Photo by Tom Hermans on Unsplash
Two high-profile University of Auckland academics raised important questions about academic freedom with their complaint to the Employment Relations Authority (ERA) that their employer had failed its duty of care to them.
Associate Professor Siouxsie Wiles and Professor Shaun Hendy have become well known for their work explaining the science behind COVID-19 and guiding the public and government response.
But not everyone has agreed with that response or valued their contribution, and the academics have been threatened by what they have called “a small but venomous sector of the public”. They argued the university had not adequately responded to their safety concerns and requests for protection.
The case has now been referred to the Employment Court and the outcome for all parties remains unknown.
My focus is on the initial determination by the ERA, which referred to a letter from the university to Wiles and Hendy in August 2021 that urged them “to keep their public commentary to a minimum and suggested they take paid leave to enable them ‘to minimise any social media comments at present’.”
According to the ERA, this advice was “apparently given after [the university] received recommendations from its legal advisors to amend its policies so as to ‘not require’ its employees to provide public commentary, in order to limit its potential liability for online harassment.”
The ERA also noted the university “says that the applicants are not ‘expected’ or required to provide public commentary on COVID-19 as part of their employment or roles with the respondent, but it acknowledges they are entitled to do so.”
This issue is central to my concerns about academic freedom.
Freedom and risk
The academics argued that the university is statutorily required to “accept a role as critic and conscience of society” – as is set out under section 268 of the Education and Training Act 2020.
Universities routinely fulfil this role when academic staff and students state controversial or unpopular opinions and the results of their independent scholarship. Asking academics to step back from those roles to avoid risk seems to acknowledge that the threat derives from them doing their work.
I also fail to see how it would mitigate risk. An electrician who tried to mitigate the risk of electrocution by spending less time around wires hasn’t actually reduced the risk of electrocution when doing their job. They’ve just reduced the amount of time they are doing their job.

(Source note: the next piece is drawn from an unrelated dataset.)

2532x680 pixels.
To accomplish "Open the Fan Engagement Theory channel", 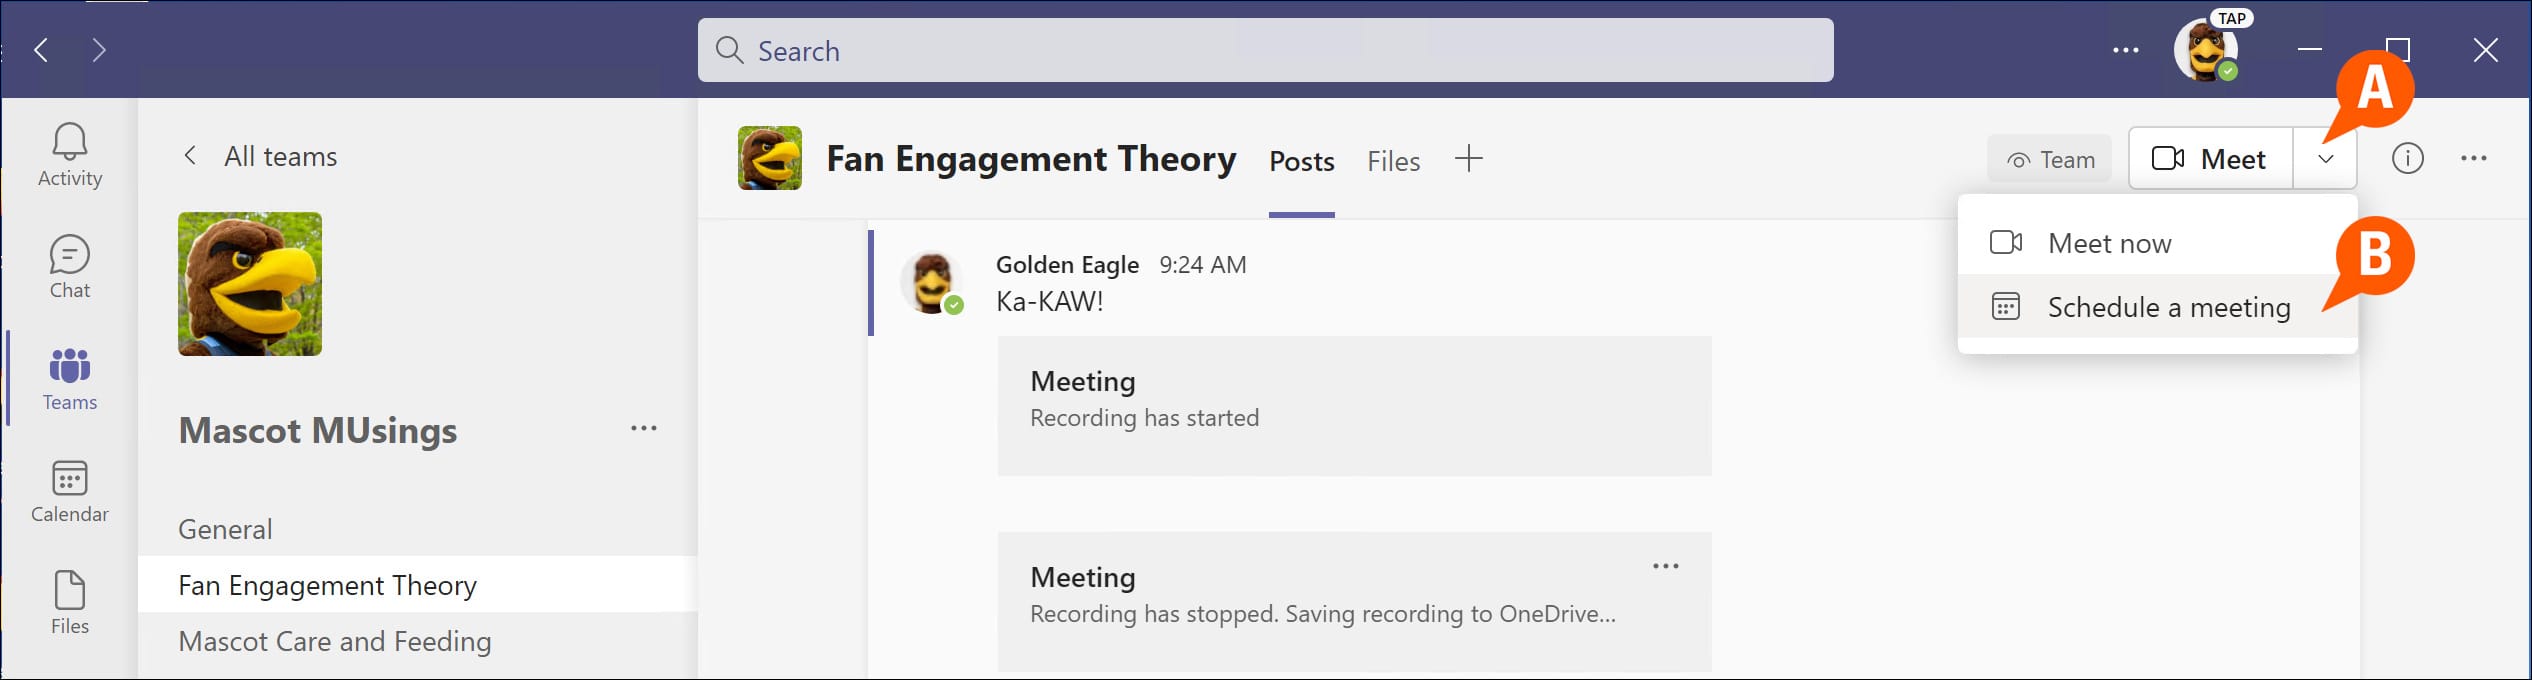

The Auckland academics are not the first to receive threats because of their “critic and conscience” activities. In the US, my former boss Dr Anthony Fauci says he, too, has received death threats from members of the public because of his work on the pandemic.
Less visible but still damaging threats or derogatory comments can come from within the university community, too. Systemic discrimination based on gender and race is well documented in academia. And increasingly, there are conflicts arising out of commercial interests in public research organisations.
Elsewhere it can be even more dangerous, such as the state-sponsored attacks on academics reported in Turkey. As a fellow scientist, I empathise with colleagues forced into the spotlight by virtue of their expertise or conscience.
Uses and limits of institutional power
Universities provide an important protection of academic freedom by not using their power as employers to stifle opinion. But it’s not enough. Universities should be more active in enabling academics to fulfil their role as critic and conscience of society so that, as expected by parliament, academic freedom is “preserved and enhanced”.
But there are also limits. No university in Aotearoa New Zealand has the scale to protect its students and staff from the concerted actions of a hostile country, a multi-billion dollar multinational company, or even the whispers of co-conspirators at coffee breaks during the ranking of grants.
What universities should do cannot exceed what they can do.
A coalition of government, universities, unions, staff and students needs to work together to redefine what can be done.
The government could reaffirm its commitment to critic-and-conscience activities by creating or re-purposing funding explicitly for these. Accountability will follow because universities would be required to expose that activity to public oversight.
The expectations of the university and the government to preserve and enhance academic freedom should become a normal conversation.
The risk is governments might want to influence what does and does not constitute being a critic and conscience of society, and use funding to stifle criticism of its policies. While this risk exists already, the temptation to constrain academic freedom could become stronger.
But balance would be provided by using the United Nations’ higher education declaration as a benchmark, through the transparency of the funding accountability exercise, and the declared precondition the funding allocation process be subject to ongoing and open scrutiny by university staff and students.
Accepting risk with freedom
Universities would be expected to use their additional resources to enable students and staff, as safely as possible, to use their academic freedom for public service.
Jurisdictional responsibilities could be negotiated between universities and government so that, where appropriate, a threat requiring more than campus security would be covered by the country’s police or defence resources.
But students and staff have some responsibilities, too. The university community cannot and should not leave its own protection to others. It needs to take a greater role in self-policing prejudice, privilege and conflicts of interest within the academic community itself.
Confronting the ultimate holders of power within their own academies and professional bodies will be the most painful action for members. But it would be worse for the community to fail in this and therefore do less as the critic and conscience of society.
If the use of academic freedom did not create risk, parliament would not have needed to legislate for its protection. But that risk should not be shouldered by Wiles and Hendy, or anyone else, alone.